Output exactly the lines below from the one containing "Click the Not" to the last line, both included. Omit pictures.

Saved data entries:
===============

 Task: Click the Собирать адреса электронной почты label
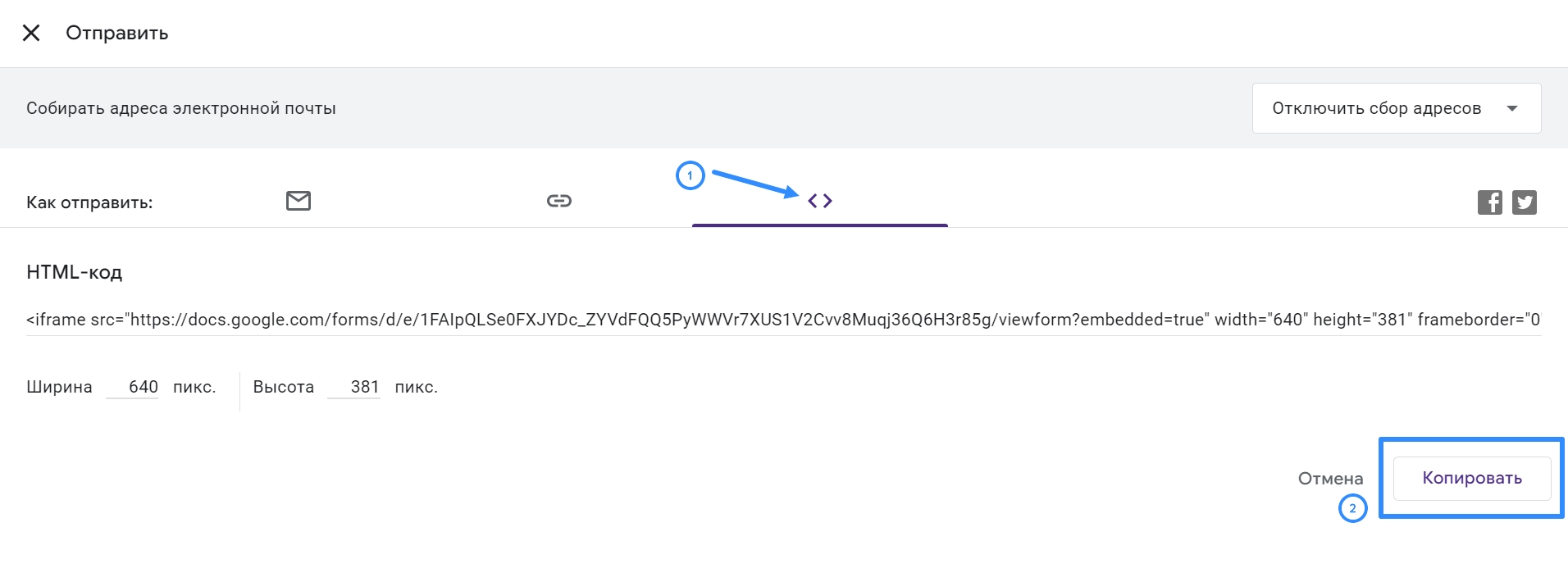click(181, 108)
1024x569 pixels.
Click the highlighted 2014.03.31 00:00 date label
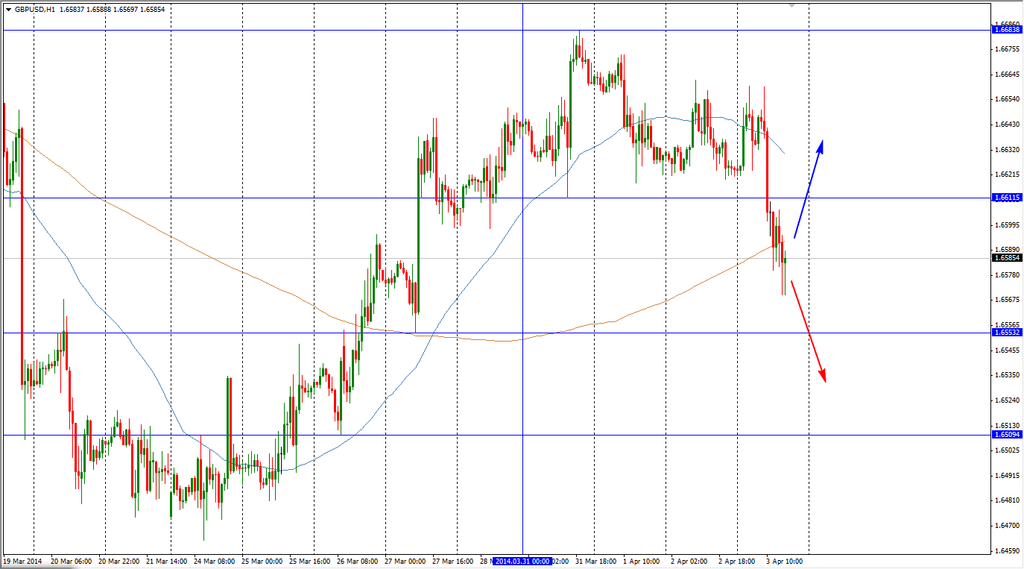(523, 561)
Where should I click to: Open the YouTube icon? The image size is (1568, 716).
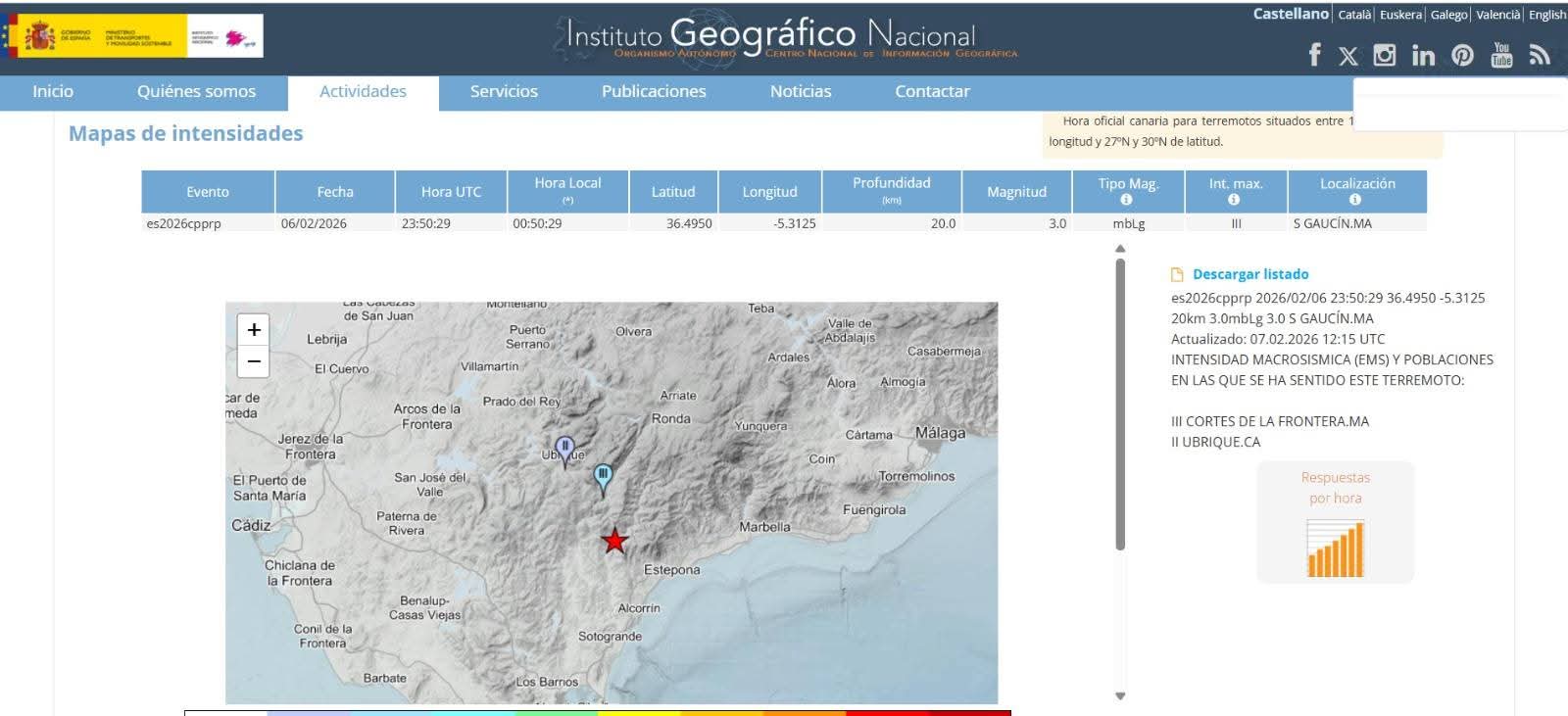(1501, 55)

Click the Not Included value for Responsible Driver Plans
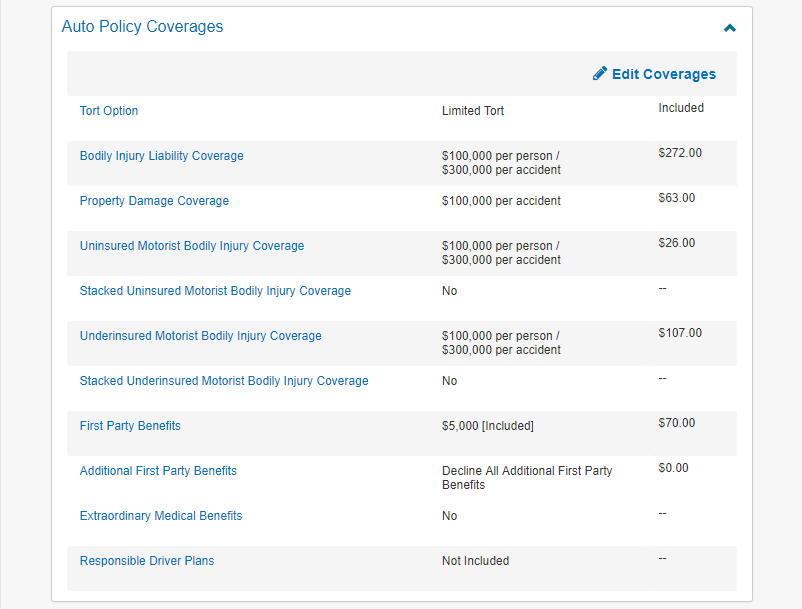[x=475, y=561]
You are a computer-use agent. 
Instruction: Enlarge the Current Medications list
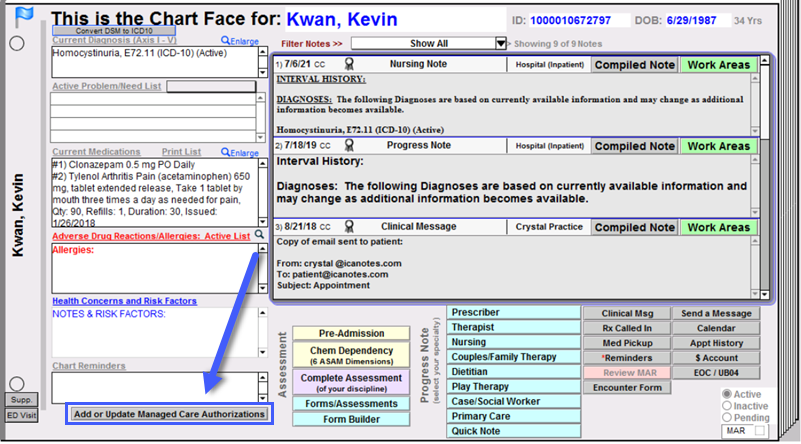(241, 152)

===============

OUTPUT FOR THIS EXERCISE:
Click the Not Included value for Responsible Driver Plans
[x=475, y=561]
You are a computer-use agent. 
Instruction: Enlarge the Current Medications list
(241, 152)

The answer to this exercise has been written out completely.